### REQUIRED WORK
Could you render the material from the line containing "Click the 登録結果 header cell" through the line containing "Action: tap(182, 405)", both ends included, as a Markdown table with the columns Row and Line, numbering each line, omitting blank lines, and adding nothing else?

^^^^

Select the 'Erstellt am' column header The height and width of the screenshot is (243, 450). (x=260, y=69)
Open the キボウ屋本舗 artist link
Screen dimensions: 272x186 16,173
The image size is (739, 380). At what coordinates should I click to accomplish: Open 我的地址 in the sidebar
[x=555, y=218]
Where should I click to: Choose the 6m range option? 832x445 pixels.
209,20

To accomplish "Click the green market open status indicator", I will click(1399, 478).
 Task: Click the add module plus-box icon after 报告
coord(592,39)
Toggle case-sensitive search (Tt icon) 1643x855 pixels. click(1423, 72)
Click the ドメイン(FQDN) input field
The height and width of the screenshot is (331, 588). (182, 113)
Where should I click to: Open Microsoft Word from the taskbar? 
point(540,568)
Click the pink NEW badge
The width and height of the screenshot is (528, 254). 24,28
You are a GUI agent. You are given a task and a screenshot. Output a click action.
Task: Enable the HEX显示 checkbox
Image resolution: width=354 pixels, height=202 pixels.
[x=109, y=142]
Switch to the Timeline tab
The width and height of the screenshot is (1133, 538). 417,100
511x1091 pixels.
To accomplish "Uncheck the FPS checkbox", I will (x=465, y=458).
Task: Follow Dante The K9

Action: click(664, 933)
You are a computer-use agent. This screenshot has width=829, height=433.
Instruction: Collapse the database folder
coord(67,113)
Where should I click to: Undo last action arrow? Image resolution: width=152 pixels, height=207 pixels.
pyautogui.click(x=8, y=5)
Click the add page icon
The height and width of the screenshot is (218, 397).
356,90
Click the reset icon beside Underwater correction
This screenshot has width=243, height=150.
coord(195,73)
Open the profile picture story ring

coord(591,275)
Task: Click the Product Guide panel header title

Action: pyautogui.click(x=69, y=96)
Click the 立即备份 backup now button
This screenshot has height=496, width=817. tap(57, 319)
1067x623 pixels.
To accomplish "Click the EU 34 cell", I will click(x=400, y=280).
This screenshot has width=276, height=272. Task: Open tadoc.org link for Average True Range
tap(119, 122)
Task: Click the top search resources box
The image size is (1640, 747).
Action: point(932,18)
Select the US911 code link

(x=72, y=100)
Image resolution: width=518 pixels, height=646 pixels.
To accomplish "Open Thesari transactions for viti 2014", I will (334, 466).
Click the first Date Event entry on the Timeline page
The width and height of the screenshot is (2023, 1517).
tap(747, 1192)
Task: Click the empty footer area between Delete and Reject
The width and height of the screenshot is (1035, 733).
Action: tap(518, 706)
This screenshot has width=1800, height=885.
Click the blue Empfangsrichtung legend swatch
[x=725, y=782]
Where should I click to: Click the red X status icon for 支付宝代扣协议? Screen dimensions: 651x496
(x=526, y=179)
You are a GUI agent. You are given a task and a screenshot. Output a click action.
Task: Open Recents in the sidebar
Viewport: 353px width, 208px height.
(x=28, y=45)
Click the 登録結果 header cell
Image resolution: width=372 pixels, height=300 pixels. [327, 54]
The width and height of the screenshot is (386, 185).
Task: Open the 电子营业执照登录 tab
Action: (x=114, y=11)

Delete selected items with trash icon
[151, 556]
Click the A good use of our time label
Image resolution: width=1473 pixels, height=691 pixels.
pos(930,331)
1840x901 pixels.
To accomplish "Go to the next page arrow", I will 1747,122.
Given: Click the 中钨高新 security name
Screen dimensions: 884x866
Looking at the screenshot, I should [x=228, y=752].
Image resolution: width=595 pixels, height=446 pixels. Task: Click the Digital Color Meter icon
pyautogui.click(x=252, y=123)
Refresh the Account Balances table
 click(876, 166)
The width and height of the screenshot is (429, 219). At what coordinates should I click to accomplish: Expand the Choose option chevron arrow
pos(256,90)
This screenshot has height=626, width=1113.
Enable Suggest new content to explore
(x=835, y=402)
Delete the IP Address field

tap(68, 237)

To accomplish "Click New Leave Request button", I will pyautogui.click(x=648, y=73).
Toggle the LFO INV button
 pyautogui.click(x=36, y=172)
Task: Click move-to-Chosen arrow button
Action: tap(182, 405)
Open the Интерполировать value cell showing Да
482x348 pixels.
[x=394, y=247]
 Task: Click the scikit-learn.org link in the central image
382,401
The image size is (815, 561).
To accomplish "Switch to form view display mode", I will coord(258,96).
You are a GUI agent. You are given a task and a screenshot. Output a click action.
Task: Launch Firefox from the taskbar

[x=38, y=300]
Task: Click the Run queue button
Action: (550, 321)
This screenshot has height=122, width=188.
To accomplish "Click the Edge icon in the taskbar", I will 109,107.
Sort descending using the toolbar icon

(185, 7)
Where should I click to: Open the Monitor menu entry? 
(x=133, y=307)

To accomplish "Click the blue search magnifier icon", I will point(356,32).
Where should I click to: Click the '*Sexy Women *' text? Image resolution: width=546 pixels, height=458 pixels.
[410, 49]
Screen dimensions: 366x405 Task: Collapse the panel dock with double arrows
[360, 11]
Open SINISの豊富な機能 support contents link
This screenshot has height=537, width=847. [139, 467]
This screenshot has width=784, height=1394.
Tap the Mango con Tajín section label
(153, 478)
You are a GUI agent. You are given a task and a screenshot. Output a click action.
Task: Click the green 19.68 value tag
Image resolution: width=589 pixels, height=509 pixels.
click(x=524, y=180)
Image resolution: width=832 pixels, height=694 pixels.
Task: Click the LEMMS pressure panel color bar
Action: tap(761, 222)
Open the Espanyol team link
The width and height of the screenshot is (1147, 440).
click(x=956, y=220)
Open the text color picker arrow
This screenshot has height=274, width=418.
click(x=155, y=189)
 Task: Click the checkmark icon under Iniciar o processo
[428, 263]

^^^^

### ANSWER IN FULL
| Row | Line |
|---|---|
| 1 | Click the 登録結果 header cell |
| 2 | Image resolution: width=372 pixels, height=300 pixels. [327, 54] |
| 3 | The width and height of the screenshot is (386, 185). |
| 4 | Task: Open the 电子营业执照登录 tab |
| 5 | Action: (x=114, y=11) |
| 6 | Delete selected items with trash icon |
| 7 | [151, 556] |
| 8 | Click the A good use of our time label |
| 9 | Image resolution: width=1473 pixels, height=691 pixels. |
| 10 | pos(930,331) |
| 11 | 1840x901 pixels. |
| 12 | To accomplish "Go to the next page arrow", I will 1747,122. |
| 13 | Given: Click the 中钨高新 security name |
| 14 | Screen dimensions: 884x866 |
| 15 | Looking at the screenshot, I should [x=228, y=752]. |
| 16 | Image resolution: width=595 pixels, height=446 pixels. Task: Click the Digital Color Meter icon |
| 17 | pyautogui.click(x=252, y=123) |
| 18 | Refresh the Account Balances table |
| 19 |  click(876, 166) |
| 20 | The width and height of the screenshot is (429, 219). At what coordinates should I click to accomplish: Expand the Choose option chevron arrow |
| 21 | pos(256,90) |
| 22 | This screenshot has height=626, width=1113. |
| 23 | Enable Suggest new content to explore |
| 24 | (x=835, y=402) |
| 25 | Delete the IP Address field |
| 26 | tap(68, 237) |
| 27 | To accomplish "Click New Leave Request button", I will pyautogui.click(x=648, y=73). |
| 28 | Toggle the LFO INV button |
| 29 |  pyautogui.click(x=36, y=172) |
| 30 | Task: Click move-to-Chosen arrow button |
| 31 | Action: tap(182, 405) |